AdapterSentry is a static security scanner for LoRA adapters distributed as .safetensors files. Anyone can publish an adapter to HuggingFace Hub; a malicious adapter can inject backdoors, suppress safety alignment, or redirect model behaviour — all without touching the base model weights. AdapterSentry inspects the adapter weight tensors directly, before the adapter is loaded into any model.

v1.0.1 fixes two bugs: feature_completeness always 0% in fast mode (entropy_compression now runs in both modes per spec), and a misleading rule 100/100 display when ensemble is LOW (additive rule score inflates on many-layer adapters; clarifying note added to VERDICT). v1.0.0 — M1 Static Analyzer complete: 69 adapters/min (Ray + Rust), 57× faster than baseline. See docs/architecture/open-core-boundary.md.


Why this matters

LoRA adapters are tiny files — typically 10–200 MB — that modify a base model's behaviour by adding a low-rank weight delta at every targeted layer. The supply-chain attack surface is real: a user who downloads an adapter from Hub applies that delta to their model automatically, with no code review and often no sandboxing. Structural anomalies in the weight tensors — abnormal kurtosis, near-rank-1 energy concentration, selective layer targeting — are detectable without running the model. M1 surfaces these signals and lets you make an informed decision before loading.


Quick Start

Install

pip install git+https://github.com/nkorvyakov28-AS/adaptersentry.git@v1.0.1

# With Ray backend (optional)
pip install "adaptersentry[ray] @ git+https://github.com/nkorvyakov28-AS/adaptersentry.git@v1.0.1"

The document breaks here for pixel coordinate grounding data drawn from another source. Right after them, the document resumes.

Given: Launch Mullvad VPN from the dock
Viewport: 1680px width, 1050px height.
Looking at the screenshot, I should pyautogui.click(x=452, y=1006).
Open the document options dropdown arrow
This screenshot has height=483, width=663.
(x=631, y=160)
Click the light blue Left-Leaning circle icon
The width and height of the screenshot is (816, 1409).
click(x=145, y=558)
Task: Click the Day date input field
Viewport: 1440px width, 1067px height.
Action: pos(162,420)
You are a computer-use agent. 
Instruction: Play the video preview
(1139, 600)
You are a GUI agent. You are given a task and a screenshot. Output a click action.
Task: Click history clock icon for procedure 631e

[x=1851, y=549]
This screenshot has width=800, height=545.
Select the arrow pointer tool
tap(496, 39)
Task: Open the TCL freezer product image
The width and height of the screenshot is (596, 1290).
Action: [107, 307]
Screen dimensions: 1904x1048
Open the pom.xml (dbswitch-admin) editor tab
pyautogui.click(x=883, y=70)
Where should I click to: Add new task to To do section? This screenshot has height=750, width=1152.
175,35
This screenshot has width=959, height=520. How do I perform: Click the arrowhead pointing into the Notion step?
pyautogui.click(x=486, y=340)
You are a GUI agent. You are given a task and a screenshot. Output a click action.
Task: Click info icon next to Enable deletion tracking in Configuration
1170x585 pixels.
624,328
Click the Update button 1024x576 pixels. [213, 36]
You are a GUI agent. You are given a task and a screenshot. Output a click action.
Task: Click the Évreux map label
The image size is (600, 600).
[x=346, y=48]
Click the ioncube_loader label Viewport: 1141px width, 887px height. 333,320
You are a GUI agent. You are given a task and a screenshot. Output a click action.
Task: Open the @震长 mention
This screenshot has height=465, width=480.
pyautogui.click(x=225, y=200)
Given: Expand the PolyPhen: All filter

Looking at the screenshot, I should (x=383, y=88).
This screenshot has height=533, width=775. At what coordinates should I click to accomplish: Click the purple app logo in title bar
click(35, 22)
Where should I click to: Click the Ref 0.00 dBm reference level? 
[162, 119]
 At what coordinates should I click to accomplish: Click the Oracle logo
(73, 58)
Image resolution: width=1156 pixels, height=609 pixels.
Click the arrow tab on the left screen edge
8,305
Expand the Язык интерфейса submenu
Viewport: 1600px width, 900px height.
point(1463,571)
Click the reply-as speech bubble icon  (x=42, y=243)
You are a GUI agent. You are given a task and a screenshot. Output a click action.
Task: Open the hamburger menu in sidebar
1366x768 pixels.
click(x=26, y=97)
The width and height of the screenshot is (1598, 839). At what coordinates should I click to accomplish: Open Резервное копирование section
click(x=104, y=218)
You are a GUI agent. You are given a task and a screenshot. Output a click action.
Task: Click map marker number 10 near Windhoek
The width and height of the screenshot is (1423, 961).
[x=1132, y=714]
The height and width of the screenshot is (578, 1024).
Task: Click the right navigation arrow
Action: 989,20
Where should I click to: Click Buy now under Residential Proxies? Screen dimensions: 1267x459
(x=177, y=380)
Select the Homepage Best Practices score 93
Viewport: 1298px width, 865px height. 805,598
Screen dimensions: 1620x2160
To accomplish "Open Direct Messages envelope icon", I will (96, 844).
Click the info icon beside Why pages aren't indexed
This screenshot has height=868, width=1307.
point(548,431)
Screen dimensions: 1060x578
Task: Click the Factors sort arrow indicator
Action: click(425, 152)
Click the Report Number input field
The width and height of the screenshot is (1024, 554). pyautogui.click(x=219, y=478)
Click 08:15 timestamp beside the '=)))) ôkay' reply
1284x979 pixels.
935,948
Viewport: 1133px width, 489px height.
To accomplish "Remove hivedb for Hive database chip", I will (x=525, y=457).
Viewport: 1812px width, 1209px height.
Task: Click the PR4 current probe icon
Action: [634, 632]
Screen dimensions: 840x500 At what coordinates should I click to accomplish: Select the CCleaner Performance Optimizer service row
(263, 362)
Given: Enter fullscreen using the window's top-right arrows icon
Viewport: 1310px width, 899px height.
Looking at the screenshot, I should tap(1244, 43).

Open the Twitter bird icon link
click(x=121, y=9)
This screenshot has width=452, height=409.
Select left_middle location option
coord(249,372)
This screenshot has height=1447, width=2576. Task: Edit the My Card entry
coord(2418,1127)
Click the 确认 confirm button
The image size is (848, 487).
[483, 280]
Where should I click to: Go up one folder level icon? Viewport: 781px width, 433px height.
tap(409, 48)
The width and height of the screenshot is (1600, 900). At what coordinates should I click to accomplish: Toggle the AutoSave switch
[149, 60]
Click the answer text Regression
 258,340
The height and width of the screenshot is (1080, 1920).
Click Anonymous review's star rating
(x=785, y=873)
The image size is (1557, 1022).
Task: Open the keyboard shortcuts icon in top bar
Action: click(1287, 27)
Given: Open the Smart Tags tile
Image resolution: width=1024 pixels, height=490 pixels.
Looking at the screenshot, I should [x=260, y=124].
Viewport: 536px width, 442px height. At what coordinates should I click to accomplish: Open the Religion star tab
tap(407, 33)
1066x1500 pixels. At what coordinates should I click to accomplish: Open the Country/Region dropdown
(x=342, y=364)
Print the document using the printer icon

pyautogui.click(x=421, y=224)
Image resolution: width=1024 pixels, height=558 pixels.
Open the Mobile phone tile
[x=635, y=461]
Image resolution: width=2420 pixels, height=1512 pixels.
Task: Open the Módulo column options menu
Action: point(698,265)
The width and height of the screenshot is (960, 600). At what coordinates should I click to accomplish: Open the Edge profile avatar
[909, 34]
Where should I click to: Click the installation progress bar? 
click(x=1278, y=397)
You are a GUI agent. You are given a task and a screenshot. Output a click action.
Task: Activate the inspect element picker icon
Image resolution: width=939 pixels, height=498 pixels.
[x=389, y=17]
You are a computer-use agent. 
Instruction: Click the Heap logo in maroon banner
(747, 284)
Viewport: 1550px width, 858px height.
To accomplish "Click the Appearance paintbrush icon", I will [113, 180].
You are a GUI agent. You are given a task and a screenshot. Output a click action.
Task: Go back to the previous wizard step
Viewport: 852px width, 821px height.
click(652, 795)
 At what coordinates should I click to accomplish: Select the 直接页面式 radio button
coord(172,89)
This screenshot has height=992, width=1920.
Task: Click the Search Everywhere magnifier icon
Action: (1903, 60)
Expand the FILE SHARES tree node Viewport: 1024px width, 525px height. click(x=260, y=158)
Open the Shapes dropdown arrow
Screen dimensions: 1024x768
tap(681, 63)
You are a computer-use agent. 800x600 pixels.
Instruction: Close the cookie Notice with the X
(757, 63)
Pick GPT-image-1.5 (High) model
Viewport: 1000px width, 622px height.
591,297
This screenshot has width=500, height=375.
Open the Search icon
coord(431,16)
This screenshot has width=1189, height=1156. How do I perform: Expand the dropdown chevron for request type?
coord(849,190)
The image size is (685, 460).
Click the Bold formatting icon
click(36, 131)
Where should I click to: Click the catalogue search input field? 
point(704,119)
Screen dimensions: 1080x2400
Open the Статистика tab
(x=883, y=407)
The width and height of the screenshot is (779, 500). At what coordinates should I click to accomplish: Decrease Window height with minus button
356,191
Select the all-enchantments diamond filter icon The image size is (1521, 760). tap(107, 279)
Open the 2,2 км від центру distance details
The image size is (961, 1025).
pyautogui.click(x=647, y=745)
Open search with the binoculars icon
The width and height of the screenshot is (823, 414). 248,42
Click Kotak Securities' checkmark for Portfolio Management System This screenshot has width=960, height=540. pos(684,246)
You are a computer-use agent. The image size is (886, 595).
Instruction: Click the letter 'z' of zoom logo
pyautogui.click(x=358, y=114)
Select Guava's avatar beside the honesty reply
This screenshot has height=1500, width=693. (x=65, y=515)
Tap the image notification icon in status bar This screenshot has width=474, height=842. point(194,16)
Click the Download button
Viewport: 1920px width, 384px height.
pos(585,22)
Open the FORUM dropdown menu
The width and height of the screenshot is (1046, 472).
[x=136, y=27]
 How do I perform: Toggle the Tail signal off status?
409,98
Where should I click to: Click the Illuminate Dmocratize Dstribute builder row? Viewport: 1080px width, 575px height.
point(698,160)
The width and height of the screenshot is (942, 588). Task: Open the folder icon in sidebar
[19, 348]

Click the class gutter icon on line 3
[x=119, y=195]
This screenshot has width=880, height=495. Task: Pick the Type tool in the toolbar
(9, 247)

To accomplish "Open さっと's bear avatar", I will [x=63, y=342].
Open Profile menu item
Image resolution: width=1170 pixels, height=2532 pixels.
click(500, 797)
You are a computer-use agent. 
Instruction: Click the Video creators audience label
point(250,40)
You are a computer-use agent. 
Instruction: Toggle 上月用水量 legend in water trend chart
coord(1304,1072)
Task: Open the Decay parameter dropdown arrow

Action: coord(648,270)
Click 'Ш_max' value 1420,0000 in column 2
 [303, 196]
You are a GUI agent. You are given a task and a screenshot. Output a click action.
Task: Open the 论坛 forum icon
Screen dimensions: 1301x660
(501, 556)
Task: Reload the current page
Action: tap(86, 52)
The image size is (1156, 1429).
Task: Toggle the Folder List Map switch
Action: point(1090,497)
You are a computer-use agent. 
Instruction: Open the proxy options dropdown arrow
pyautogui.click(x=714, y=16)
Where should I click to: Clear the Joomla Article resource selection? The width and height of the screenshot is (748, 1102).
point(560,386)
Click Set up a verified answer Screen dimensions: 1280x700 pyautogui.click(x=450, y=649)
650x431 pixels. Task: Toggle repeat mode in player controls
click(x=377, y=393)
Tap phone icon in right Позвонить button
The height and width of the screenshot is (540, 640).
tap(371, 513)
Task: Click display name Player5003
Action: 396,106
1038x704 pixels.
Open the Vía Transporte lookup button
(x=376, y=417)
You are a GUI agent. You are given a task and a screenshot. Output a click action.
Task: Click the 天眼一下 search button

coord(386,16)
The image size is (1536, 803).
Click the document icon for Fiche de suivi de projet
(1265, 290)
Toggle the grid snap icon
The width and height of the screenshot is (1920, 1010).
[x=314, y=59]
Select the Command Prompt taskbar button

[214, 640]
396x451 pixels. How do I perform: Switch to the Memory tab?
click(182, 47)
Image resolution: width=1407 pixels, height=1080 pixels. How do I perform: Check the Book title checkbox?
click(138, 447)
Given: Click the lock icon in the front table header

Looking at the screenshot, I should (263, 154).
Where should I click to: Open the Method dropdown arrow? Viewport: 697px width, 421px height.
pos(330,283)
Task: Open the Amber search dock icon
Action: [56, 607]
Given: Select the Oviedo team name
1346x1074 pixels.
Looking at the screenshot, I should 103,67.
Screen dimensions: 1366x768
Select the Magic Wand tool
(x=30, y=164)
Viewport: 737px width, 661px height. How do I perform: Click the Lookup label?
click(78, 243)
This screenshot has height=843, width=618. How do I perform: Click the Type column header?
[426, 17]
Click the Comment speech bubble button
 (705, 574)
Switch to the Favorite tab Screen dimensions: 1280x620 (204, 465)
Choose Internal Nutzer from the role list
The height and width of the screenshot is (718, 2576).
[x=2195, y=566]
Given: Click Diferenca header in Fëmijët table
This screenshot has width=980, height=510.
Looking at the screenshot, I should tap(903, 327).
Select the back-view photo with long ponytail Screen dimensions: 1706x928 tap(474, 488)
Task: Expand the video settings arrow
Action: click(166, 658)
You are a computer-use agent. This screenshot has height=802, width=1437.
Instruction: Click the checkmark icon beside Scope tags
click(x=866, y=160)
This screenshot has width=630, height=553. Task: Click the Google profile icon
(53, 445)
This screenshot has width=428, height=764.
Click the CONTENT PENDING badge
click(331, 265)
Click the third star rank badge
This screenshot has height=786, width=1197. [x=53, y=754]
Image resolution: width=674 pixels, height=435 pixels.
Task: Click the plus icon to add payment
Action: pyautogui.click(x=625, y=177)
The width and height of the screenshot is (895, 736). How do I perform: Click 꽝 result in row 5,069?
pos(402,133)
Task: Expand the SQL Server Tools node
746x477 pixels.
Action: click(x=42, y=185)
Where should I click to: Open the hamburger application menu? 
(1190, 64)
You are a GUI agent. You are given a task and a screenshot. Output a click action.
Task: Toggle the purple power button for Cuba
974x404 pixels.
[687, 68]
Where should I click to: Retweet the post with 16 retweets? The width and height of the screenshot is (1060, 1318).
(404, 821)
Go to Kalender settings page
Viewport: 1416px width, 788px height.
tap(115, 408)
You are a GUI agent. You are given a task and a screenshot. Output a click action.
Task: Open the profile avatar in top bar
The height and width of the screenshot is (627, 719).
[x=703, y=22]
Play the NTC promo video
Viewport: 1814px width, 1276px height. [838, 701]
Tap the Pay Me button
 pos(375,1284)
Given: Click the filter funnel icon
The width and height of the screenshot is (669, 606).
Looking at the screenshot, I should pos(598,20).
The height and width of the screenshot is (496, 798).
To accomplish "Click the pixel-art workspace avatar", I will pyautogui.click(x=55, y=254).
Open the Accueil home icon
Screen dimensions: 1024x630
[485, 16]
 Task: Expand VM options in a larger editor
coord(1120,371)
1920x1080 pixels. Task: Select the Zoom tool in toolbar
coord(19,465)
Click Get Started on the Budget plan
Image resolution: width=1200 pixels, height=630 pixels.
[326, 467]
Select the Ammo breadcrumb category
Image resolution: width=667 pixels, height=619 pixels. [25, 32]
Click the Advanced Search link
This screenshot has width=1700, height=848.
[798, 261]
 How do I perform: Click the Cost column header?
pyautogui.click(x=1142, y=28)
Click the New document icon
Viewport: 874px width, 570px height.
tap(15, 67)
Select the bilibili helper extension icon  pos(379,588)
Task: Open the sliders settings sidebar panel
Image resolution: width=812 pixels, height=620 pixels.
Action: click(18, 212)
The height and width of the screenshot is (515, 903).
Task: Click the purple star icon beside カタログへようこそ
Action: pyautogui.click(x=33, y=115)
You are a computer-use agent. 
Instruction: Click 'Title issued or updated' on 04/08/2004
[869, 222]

# With Rust hot-path extensions (optional, requires Rust toolchain)
pip install maturin
cd adaptersentry-rs && VIRTUAL_ENV=$(python -c "import sys; print(sys.prefix)") maturin develop --release

# Or clone for local development
git clone https://github.com/nkorvyakov28-AS/adaptersentry
cd adaptersentry
pip install -e ".[dev]"

Scan a single adapter

# Default: text output with verdict + top signals
adaptersentry scan adapter.safetensors

# Full breakdown: score decomposition, per-layer findings, analysis quality
adaptersentry scan adapter.safetensors --verbose

# Stable JSON for CI gate
adaptersentry scan adapter.safetensors --format summary-json --output report.json

# Fast screening mode (~9× faster, equivalent detection)
adaptersentry scan adapter.safetensors --mode fast

# SARIF for GitHub code scanning
adaptersentry scan adapter.safetensors --format sarif --output results.sarif

# Fail CI on HIGH or CRITICAL findings
adaptersentry scan adapter.safetensors --fail-on HIGH

# Per-layer debug detail
adaptersentry scan adapter.safetensors --format debug-json

Scan a directory (batch)

# Fast screening — multiprocessing (default)
adaptersentry batch --input-dir ./adapters --mode fast --workers 8

# Fast screening — Ray backend (better crash isolation, same interface)
adaptersentry batch --input-dir ./adapters --mode fast --workers 8 --backend ray

# Full audit — Ray, 8 workers (vs 4 max with mp before OOM fix)
adaptersentry batch --input-dir ./flagged --mode full --workers 8 --backend ray

# Resume after crash
adaptersentry batch --input-dir ./adapters --run-id my-run --resume

Python API

from pathlib import Path
from adaptersentry import scan
from adaptersentry.scoring.score_breakdown import compute_score_breakdown
from adaptersentry.scoring.confidence import compute_confidence_score, compute_quality_score

# Full analysis (default)
report = scan(Path("adapter.safetensors"))
print(report.risk_summary.risk_level)          # LOW / MEDIUM / HIGH / CRITICAL

# Score breakdown across 7 feature families
breakdown = compute_score_breakdown(report)
for sub in breakdown.sub_scores:
    print(f"{sub.family}: {sub.normalized_score:.2f}  {sub.top_reasons}")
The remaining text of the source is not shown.